*Fragmento del texto*
La cruda realidad de la muerte mortifica al eros (instinto de vida) imponiendo un tiempo finito que reprime el placer obligándolo a renunciar a su aspiración por la atemporalidad. Instalado en el tiempo, el eros, el eterno deseo, la sed insaciable, termina obedeciendo a las leyes de la historia, participando de las normas impuestas por la civilización imperante donde la falta de libertad se ha convertido en parte integrante del sistema síquico del ser humano. 

Adela no logra —¿imposibilidad histórica?— liberar su eros expansivo para intensificar y ampliar la satisfacción de sus instintos, porque el poder representado por Vargas comprime, controla y debilita la fuerza inagotable con que el eros busca su propio camino siempre definitivo y siempre nuevo. Castigando al eros, el poder castiga al mismo tiempo la fantasía que, según Freud, es un instrumento cognitivo, es la única actividad del pensamiento libre del dominio del principio de realidad, protegida contra alteraciones culturales e íntimamente atada al principio del placer. 

El poder represivo y violento puede aceptar la ciega satisfacción de una necesidad contenida en un mundo finito y reglamentado por las pautas del tiempo y por el principio de muerte, pero no puede tolerar el placer, el rechazo del instinto a agotarse en una satisfacción inmediata, por eso Vargas es un “violador furtivo”, enemigo del principio del placer, apresurado en agotar sus violentas necesidades sexuales. 

En un principio Adela vive frustraciones, arrestos, obstáculos y limitaciones impuestos por Vargas como dilaciones aceptadas y requeridas por el deseo, como un valor libídico en sí. En ese desencuentro se juega el trágico destino de la mujer: lejos de encontrar en Vargas, obsesivo objeto de su deseo, la auspiciada satisfacción, Adela confiesa que:
    no había placer entre sus brazos, en aquellas exigencias de muchacho solitario, más atento a sus fantasmas interiores que a las mujeres que se las procuraban. Vargas se satisfacía a solas, perdido en sus divagaciones, esclavo de imágenes que le ofrecían hermosos pecados, violaciones, ojos cerrados a la impotencia y aun a la latente homosexualidad de sus compañeros de grupo, a quienes a veces amaba y a los que tanto atraía en su delirio.[10]
Lo que Adela no llegó a entender con los instrumentos de la razón y de la lógica —la verdadera esencia de Vargas— lo consigue gracias a la función cognitiva de la sensualidad, del eros, pero es demasiado tarde: ya “Vargas, sabiéndolo o sin saberlo, me enfermaba.”[11] 

Durante los meses y los años de esta relación “Vargas parecía una mujer defendiendo su virginidad” y Adela “una vaca en celo persiguiendo al macho protegido en su potrero”(p. 124); sin embargo la situación es más compleja y cuando finalmente Vargas accede a la primera noche de amor, confiesa cínicamente: “Mi amor, estoy acostumbrado a violentar”. (p.214)

*Material entregado*
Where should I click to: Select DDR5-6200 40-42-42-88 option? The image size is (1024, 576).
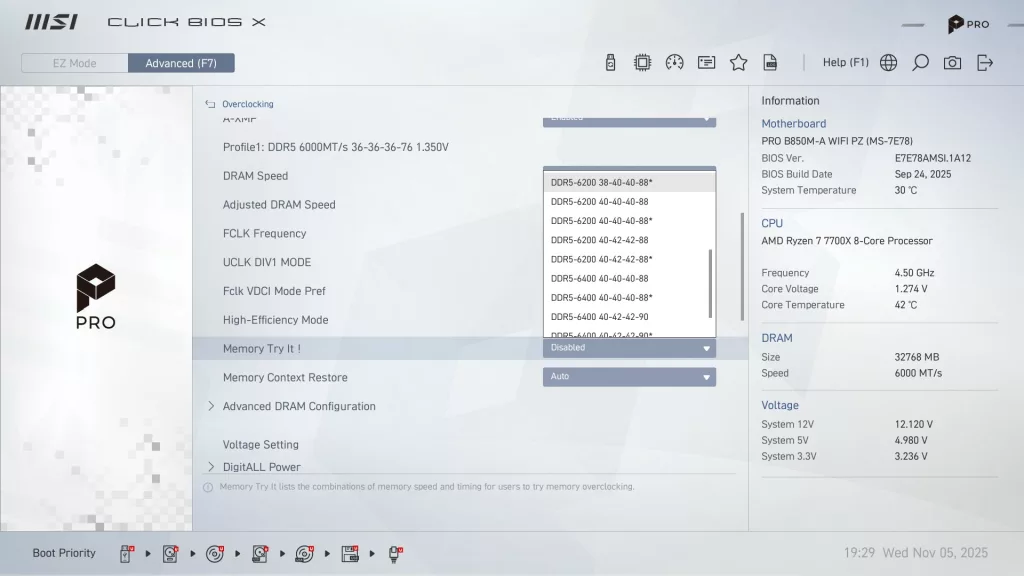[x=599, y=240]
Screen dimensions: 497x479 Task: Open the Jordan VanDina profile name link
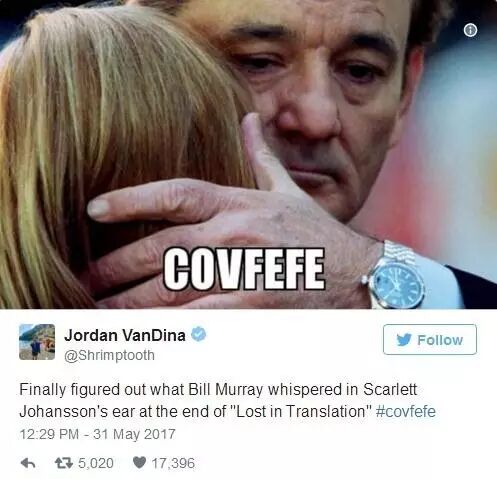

*Lo que se pide*
Copia el pasaje del texto sobre Adela y Vargas que va de "Adela no logra" a "principio del placer.", ambos incluidos, y cambia "fantasía" por "imaginación".

*Tu respuesta*
Adela no logra —¿imposibilidad histórica?— liberar su eros expansivo para intensificar y ampliar la satisfacción de sus instintos, porque el poder representado por Vargas comprime, controla y debilita la fuerza inagotable con que el eros busca su propio camino siempre definitivo y siempre nuevo. Castigando al eros, el poder castiga al mismo tiempo la imaginación que, según Freud, es un instrumento cognitivo, es la única actividad del pensamiento libre del dominio del principio de realidad, protegida contra alteraciones culturales e íntimamente atada al principio del placer.